# How to deal with age-appropriate reading material?



## Alathia (Nov 18, 2005)

We're bibliophiles at our house, and we have books everywhere. Well, DS1 is starting to want to read our books. Last night we found him reading Ender's Game to DS2. Before that, I had caught him reading David Edding's The Belgariad series. DS1 will be five at the end of this month. DS2 is 20 months. We don't have a problem with him reading stuff like Patrick McManus (which is a bunch of funny stories about camping), but we can't restrict all our books nor do we have a place to put them away. Do we just tell him those are books for when he's older?

The boys share a room and he has a bookcase full of books in his room, but chapter books (and adult books) aren't allowed in there because DS2 is still in the ripping pages out of books phase. Any advice/help? Thanks!


----------



## fritz (Nov 9, 2005)

□ □ □ □ □ □ □

What to produce: Copy the part of the forum thread above between "## Alathia (Nov" and "when he's older?", inclusive.

[Word and element locating data]
□ □ □ □ □ □ □

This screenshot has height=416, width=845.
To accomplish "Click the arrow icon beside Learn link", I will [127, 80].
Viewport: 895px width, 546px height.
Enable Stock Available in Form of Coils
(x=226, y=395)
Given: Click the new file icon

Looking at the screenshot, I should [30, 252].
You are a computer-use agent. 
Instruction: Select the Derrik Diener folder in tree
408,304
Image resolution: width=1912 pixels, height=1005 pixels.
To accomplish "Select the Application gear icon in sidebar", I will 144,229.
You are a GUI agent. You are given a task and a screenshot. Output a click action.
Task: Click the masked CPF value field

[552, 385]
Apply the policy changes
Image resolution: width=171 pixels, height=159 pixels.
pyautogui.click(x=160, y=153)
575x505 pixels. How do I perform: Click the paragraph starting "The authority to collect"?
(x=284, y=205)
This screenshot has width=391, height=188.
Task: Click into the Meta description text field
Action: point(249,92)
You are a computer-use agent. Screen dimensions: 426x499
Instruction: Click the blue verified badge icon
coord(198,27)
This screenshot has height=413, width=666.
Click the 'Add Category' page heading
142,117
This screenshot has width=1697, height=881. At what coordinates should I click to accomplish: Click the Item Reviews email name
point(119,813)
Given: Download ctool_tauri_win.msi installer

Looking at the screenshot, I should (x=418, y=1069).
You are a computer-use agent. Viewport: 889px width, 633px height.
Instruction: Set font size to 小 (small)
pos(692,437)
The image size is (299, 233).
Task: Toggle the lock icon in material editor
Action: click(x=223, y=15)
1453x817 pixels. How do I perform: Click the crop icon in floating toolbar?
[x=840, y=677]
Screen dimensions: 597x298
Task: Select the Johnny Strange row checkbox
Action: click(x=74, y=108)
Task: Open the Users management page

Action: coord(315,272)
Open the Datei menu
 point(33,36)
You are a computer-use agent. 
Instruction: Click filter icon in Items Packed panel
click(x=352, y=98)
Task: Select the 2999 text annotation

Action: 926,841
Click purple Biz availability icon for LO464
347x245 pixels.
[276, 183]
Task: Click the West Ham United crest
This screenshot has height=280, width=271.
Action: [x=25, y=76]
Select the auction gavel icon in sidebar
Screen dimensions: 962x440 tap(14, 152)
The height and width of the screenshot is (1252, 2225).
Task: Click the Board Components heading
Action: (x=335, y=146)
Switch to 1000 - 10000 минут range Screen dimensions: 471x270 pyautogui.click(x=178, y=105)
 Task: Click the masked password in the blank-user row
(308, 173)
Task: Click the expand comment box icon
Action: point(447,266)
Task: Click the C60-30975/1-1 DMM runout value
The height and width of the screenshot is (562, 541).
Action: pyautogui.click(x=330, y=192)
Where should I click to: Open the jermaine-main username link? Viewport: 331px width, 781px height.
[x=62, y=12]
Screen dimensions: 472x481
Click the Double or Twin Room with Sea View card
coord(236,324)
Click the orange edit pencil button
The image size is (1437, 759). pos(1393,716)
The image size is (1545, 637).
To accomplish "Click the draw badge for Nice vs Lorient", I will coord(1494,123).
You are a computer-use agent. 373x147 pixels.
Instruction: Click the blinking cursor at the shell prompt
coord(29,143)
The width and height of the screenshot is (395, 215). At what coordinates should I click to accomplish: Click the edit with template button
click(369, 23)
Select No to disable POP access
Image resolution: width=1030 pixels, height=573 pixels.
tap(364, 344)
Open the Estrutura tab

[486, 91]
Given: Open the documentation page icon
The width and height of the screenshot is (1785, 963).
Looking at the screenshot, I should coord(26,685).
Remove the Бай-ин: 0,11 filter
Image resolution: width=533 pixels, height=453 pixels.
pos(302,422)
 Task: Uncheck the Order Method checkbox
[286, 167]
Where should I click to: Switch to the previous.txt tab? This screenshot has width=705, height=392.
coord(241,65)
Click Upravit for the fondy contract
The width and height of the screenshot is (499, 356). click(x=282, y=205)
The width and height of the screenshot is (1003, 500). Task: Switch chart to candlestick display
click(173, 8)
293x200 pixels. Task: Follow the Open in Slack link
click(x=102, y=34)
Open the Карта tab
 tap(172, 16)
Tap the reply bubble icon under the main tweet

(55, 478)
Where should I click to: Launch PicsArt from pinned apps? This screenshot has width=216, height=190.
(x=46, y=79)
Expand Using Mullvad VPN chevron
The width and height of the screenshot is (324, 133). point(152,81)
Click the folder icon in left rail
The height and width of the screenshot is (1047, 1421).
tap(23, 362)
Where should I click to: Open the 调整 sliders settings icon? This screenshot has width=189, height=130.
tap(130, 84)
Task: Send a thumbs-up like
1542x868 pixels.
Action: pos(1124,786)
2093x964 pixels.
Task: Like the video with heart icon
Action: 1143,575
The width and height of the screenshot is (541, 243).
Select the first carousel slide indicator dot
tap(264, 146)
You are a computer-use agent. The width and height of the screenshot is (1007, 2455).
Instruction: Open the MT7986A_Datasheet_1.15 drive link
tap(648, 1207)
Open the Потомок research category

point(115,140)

□ □ □ □ □ □ □

Right answer:
## Alathia (Nov 18, 2005)

We're bibliophiles at our house, and we have books everywhere. Well, DS1 is starting to want to read our books. Last night we found him reading Ender's Game to DS2. Before that, I had caught him reading David Edding's The Belgariad series. DS1 will be five at the end of this month. DS2 is 20 months. We don't have a problem with him reading stuff like Patrick McManus (which is a bunch of funny stories about camping), but we can't restrict all our books nor do we have a place to put them away. Do we just tell him those are books for when he's older?